Thanks teach. I’ll write it fifty times on the blackbored :-) Quite a young lass though, wasn’t she? She sure as heck didn’t need a ‘’safe space’’.
Charles Dawes accomplished the unlikely "trifecta" of:
Serving as VPOTUS under Coolidge, plus;
winning the Nobel Peace Prize in 1925 for his work in the Locarno Pact treaty negotiations ensuring the peace following the end of WW1; PLUS;
he wrote a song in 1912 (Melody in A Major) that later made #1 on the Billboard 100 (and also topped the charts in the UK) as a hit sung by Tommy Edwards in 1958 (It's All in the Game).

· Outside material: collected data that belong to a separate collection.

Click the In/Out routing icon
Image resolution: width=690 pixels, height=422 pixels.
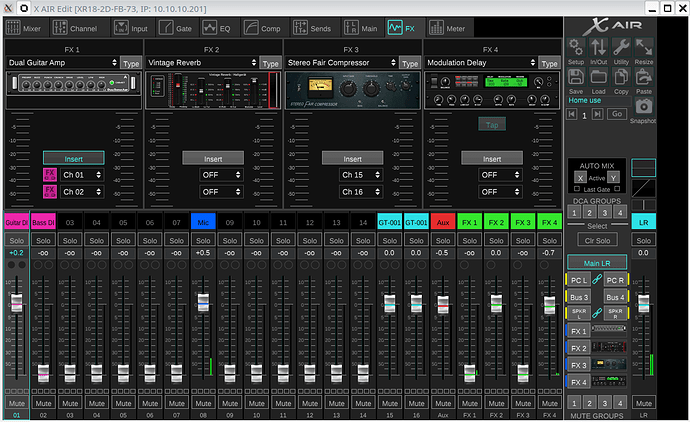598,48
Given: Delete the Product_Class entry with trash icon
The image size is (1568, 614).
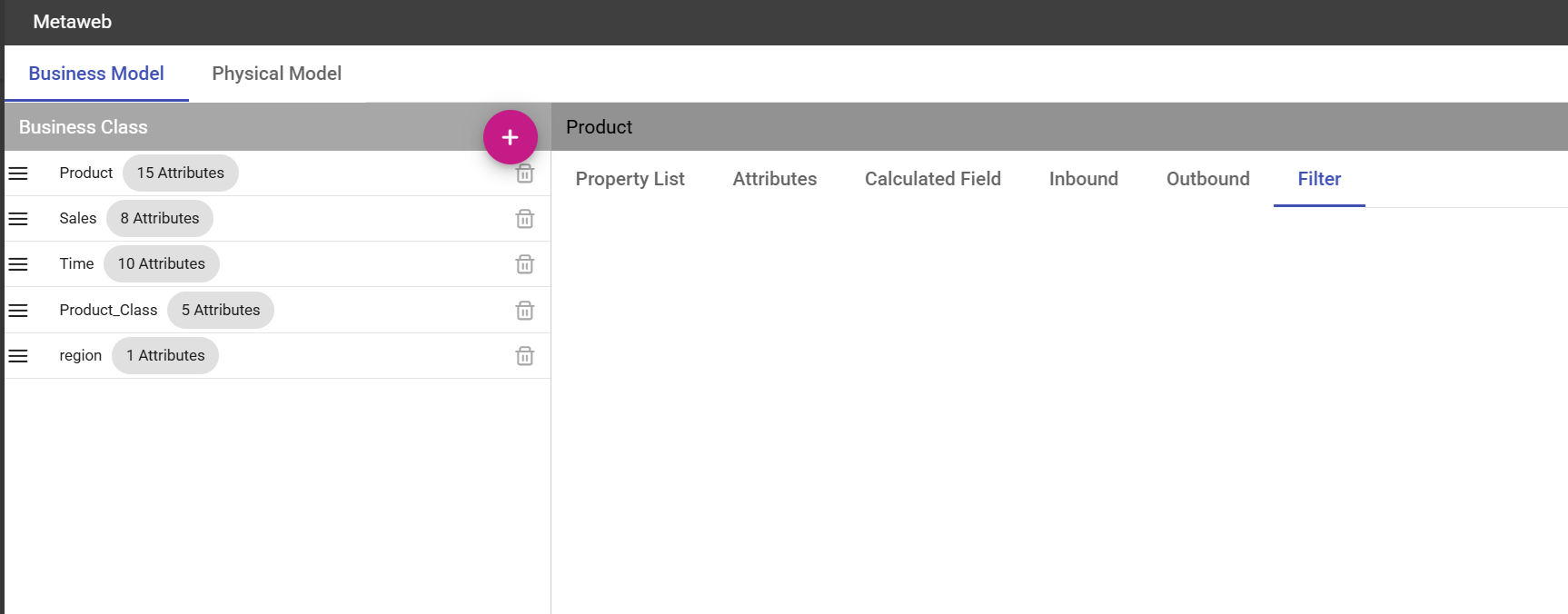Looking at the screenshot, I should tap(525, 311).
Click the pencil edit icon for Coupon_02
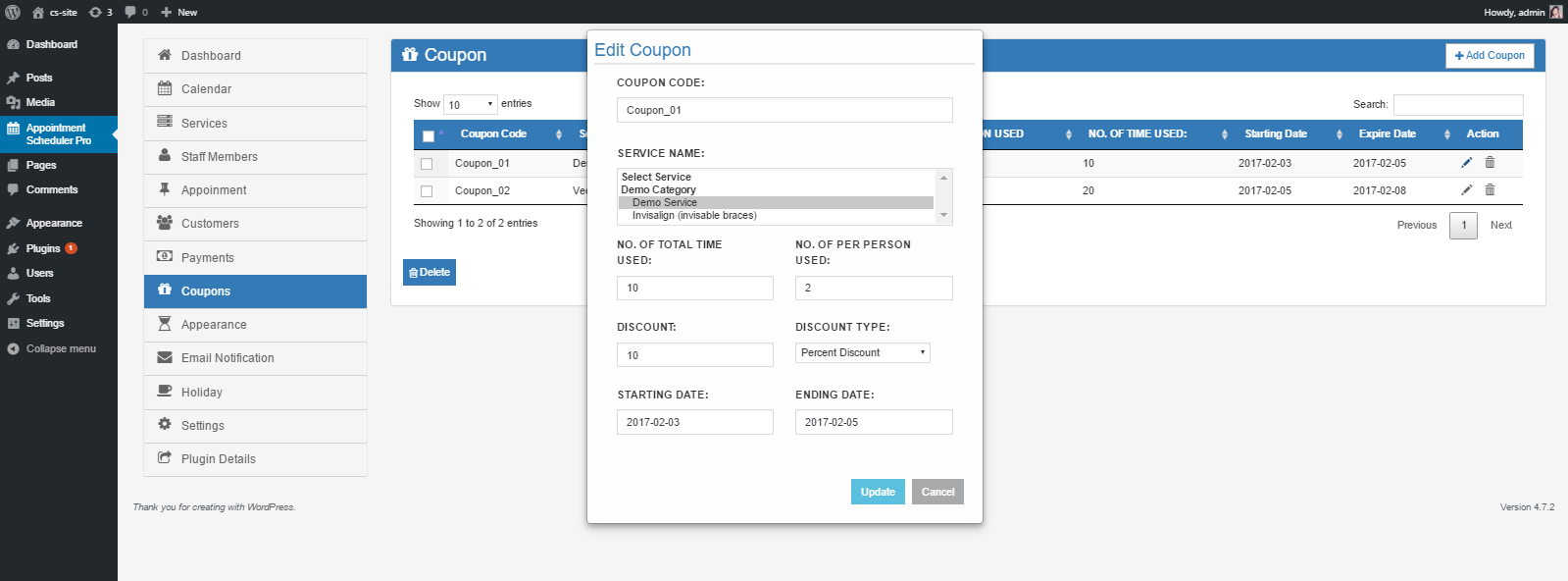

Plus, she was riding to help her father, surely a motivator. What a gift to us, that such people ever lived!
Wow!
Just imagine. Riding on horseback, at night in pitch dark forty miles. What an amazing young lady.
Quite a feat, I wonder though if she wasn’t like that all the time. :’)
She was the oldest of twelve children. (can you imagine that in the 1700s,twelve children serving child birth?) and a bright and assertive young woman. Her father who was a colonel in the militia had a man who was supposed to ride but he was ill with a fever and Sybil said “I’ll do it father’’. He protested but she insisted. “I know the road and who would stop a young girl?’’ She was right. Certainly if she had encountered any British troops they would have seen only a young girl on a horse. She could have made up any excuse and how would they know any different? Just an amazing young woman. She was one of so many who risked everything to give us the country we live in.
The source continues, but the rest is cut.